*Saved entries*
###

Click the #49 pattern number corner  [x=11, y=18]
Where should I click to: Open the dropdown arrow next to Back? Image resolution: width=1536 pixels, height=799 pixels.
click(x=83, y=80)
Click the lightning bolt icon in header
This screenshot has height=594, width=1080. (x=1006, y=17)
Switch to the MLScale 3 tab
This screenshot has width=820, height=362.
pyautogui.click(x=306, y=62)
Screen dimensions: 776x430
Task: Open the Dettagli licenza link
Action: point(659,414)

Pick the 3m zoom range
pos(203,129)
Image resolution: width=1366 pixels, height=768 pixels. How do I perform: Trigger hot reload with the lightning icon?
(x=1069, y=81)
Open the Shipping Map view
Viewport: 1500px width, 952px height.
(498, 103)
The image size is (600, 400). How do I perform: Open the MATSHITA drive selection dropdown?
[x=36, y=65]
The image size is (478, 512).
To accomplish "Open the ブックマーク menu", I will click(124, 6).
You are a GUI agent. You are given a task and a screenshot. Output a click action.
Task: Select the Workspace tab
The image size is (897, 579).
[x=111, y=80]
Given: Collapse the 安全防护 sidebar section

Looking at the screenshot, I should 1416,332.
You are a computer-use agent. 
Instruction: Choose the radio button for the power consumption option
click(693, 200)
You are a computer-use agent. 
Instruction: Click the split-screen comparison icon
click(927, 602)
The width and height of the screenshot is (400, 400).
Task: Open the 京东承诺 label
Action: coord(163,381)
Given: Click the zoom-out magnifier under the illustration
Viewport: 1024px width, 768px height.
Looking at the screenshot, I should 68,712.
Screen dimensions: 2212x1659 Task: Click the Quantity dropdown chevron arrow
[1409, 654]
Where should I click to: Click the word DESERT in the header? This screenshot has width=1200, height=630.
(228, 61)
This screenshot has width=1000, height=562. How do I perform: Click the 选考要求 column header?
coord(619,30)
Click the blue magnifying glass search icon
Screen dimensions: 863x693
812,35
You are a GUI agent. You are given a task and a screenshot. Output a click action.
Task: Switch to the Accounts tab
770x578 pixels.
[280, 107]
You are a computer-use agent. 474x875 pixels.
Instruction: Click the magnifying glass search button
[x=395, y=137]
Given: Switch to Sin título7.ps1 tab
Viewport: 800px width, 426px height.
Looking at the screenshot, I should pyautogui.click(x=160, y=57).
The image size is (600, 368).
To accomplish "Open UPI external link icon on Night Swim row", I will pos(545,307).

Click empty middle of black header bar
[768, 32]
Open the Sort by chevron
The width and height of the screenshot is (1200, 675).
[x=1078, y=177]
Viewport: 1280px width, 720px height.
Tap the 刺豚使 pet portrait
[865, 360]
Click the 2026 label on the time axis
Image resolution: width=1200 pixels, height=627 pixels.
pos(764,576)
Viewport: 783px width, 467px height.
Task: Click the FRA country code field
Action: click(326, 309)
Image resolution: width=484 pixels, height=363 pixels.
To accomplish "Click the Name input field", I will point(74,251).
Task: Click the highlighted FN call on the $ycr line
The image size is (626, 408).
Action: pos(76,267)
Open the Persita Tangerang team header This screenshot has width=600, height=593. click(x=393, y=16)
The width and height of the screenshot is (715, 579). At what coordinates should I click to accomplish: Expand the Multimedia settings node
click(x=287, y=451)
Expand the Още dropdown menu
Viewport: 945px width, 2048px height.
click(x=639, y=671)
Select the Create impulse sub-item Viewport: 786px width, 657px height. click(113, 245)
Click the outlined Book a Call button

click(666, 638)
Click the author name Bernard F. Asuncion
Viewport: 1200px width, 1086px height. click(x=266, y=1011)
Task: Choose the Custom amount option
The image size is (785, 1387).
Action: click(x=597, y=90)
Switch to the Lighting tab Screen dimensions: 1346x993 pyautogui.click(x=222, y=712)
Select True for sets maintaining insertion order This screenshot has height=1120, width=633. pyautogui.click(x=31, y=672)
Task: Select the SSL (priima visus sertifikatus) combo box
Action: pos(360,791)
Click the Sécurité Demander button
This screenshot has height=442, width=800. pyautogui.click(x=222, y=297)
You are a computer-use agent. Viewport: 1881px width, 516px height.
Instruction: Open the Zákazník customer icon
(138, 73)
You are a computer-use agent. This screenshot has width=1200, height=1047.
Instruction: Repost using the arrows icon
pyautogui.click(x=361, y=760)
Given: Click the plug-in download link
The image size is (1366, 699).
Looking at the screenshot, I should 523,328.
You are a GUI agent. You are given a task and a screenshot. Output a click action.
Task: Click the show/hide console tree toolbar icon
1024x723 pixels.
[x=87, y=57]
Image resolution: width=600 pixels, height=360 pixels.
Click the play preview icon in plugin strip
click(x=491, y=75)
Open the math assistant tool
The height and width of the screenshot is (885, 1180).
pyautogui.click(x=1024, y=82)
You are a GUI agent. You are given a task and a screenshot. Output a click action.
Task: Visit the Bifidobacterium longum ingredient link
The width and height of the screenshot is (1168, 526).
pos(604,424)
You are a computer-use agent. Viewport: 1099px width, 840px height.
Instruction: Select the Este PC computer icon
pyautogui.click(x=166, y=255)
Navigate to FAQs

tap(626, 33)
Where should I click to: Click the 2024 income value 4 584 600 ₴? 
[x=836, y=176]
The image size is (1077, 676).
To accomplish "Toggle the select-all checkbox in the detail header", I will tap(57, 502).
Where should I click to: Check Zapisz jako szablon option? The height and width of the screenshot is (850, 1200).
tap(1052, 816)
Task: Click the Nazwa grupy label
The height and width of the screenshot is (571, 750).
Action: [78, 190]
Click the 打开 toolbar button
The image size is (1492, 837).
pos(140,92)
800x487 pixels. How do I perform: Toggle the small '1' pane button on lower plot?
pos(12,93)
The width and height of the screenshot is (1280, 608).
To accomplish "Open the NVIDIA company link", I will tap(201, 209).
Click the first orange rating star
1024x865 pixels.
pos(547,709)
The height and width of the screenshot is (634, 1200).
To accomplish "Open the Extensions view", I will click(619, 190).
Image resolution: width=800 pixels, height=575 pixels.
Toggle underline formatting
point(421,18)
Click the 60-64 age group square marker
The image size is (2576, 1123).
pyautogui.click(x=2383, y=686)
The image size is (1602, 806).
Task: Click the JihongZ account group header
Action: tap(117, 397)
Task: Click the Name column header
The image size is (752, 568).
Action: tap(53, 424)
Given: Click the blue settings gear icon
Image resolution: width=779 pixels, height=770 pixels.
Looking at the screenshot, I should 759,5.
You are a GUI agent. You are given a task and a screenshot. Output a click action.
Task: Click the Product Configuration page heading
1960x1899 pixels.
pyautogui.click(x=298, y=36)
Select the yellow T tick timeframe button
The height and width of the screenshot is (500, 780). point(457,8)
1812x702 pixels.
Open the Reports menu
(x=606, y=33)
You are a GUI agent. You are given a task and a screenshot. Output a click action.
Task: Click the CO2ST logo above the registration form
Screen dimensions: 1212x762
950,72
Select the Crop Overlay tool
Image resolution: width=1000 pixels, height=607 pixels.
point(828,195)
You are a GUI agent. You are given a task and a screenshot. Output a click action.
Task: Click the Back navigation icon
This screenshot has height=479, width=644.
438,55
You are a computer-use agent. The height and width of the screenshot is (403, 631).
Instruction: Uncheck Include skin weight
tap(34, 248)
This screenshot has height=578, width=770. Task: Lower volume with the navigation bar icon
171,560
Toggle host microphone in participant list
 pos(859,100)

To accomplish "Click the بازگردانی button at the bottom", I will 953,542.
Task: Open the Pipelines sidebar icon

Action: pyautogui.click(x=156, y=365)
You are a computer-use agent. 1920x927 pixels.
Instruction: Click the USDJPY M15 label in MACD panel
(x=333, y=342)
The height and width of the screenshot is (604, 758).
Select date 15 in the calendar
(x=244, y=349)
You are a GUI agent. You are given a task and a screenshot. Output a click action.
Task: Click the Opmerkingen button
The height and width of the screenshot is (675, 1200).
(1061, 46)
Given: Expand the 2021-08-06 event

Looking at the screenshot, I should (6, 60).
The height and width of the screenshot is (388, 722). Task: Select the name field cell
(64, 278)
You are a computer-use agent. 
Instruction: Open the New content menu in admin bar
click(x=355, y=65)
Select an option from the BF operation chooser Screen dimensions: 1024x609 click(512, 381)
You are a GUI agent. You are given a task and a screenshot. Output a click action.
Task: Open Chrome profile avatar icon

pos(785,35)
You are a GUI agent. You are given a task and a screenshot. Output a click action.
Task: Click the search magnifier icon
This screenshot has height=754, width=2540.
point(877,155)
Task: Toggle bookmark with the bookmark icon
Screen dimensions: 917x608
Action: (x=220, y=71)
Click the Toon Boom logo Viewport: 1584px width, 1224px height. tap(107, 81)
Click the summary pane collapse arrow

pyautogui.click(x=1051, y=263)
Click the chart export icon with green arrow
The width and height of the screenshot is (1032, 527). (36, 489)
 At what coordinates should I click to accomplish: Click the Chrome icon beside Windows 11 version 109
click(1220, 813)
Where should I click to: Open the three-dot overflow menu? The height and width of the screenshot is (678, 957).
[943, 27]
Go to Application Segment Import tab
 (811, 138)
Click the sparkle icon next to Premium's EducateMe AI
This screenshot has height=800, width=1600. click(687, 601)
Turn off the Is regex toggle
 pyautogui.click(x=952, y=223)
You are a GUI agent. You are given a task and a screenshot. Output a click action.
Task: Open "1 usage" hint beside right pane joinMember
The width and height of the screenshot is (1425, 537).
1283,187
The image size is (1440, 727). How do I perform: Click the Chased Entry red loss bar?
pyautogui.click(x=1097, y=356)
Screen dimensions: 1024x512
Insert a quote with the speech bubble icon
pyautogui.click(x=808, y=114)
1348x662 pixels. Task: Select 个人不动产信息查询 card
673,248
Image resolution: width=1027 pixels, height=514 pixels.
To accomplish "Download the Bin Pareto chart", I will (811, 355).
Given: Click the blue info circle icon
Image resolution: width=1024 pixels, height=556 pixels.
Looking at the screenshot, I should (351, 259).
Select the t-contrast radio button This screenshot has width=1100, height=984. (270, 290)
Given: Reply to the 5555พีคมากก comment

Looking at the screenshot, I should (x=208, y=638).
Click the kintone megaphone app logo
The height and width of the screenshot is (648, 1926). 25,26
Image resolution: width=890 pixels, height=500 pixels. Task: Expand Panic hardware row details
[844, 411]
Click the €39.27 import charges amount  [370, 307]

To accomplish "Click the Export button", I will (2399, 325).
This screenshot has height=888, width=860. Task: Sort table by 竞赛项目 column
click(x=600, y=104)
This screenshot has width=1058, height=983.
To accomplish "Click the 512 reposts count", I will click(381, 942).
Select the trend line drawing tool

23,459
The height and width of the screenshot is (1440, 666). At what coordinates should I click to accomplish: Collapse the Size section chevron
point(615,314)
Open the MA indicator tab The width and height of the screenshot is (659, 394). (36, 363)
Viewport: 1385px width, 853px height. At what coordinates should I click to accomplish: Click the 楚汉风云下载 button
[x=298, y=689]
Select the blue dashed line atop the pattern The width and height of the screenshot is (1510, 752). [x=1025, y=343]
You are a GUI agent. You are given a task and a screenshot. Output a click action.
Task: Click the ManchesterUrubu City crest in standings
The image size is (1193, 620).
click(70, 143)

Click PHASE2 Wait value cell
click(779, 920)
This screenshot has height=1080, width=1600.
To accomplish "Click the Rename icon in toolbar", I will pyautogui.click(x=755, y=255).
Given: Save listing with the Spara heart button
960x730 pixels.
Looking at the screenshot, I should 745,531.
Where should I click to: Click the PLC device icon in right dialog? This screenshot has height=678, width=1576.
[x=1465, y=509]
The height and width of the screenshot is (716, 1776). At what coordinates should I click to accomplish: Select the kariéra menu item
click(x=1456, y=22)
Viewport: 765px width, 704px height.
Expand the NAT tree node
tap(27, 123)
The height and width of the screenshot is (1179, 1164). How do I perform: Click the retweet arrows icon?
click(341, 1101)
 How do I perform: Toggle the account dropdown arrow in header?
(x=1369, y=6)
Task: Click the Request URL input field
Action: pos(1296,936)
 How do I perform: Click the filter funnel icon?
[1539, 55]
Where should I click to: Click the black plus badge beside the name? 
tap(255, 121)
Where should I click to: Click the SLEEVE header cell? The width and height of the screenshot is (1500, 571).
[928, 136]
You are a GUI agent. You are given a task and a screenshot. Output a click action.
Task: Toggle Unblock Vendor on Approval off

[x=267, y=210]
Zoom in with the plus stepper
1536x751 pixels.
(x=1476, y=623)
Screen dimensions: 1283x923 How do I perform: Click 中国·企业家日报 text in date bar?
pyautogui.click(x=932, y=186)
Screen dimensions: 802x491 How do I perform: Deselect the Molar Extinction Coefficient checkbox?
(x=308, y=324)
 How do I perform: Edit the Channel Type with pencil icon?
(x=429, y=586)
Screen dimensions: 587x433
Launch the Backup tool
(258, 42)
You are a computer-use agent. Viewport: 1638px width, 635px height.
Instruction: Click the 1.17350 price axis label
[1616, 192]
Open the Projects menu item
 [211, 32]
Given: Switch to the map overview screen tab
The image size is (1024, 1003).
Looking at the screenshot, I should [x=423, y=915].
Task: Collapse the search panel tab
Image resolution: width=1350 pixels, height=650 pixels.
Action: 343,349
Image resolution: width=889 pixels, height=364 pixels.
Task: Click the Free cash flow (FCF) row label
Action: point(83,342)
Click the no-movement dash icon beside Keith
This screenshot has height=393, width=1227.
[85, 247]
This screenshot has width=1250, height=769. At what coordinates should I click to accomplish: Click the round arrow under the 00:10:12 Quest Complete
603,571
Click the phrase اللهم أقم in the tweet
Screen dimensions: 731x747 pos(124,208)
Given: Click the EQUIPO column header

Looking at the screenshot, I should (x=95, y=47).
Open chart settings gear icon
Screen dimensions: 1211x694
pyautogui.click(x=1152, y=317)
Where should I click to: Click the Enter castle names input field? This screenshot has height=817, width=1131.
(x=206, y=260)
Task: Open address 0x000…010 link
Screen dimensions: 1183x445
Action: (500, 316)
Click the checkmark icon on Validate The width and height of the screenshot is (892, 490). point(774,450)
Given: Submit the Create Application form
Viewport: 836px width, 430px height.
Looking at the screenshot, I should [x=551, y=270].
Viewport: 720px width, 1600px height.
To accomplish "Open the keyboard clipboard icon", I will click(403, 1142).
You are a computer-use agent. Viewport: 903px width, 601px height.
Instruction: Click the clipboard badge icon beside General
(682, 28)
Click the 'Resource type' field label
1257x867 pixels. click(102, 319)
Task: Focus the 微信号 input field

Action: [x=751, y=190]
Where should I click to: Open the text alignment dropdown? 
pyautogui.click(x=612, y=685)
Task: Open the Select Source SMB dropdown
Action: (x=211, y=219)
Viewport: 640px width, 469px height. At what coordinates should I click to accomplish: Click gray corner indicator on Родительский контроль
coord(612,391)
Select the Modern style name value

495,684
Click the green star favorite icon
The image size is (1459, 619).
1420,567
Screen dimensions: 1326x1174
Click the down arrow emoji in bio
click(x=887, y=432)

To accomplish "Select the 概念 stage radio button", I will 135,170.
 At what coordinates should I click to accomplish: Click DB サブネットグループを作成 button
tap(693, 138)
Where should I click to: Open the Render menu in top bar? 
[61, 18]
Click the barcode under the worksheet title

###

*GOAL OF THE EXERCISE*
In the entries above, restate word for word the lines between the one holding "The image size is (785, 1387)." and the one holding "You are a computer-use agent. This", inclusive, and nothing besides.

*RESPONSE TO THIS EXERCISE*
The image size is (785, 1387).
Action: click(x=597, y=90)
Switch to the Lighting tab Screen dimensions: 1346x993 pyautogui.click(x=222, y=712)
Select True for sets maintaining insertion order This screenshot has height=1120, width=633. pyautogui.click(x=31, y=672)
Task: Select the SSL (priima visus sertifikatus) combo box
Action: pos(360,791)
Click the Sécurité Demander button
This screenshot has height=442, width=800. pyautogui.click(x=222, y=297)
You are a computer-use agent. Viewport: 1881px width, 516px height.
Instruction: Open the Zákazník customer icon
(138, 73)
You are a computer-use agent. This screenshot has width=1200, height=1047.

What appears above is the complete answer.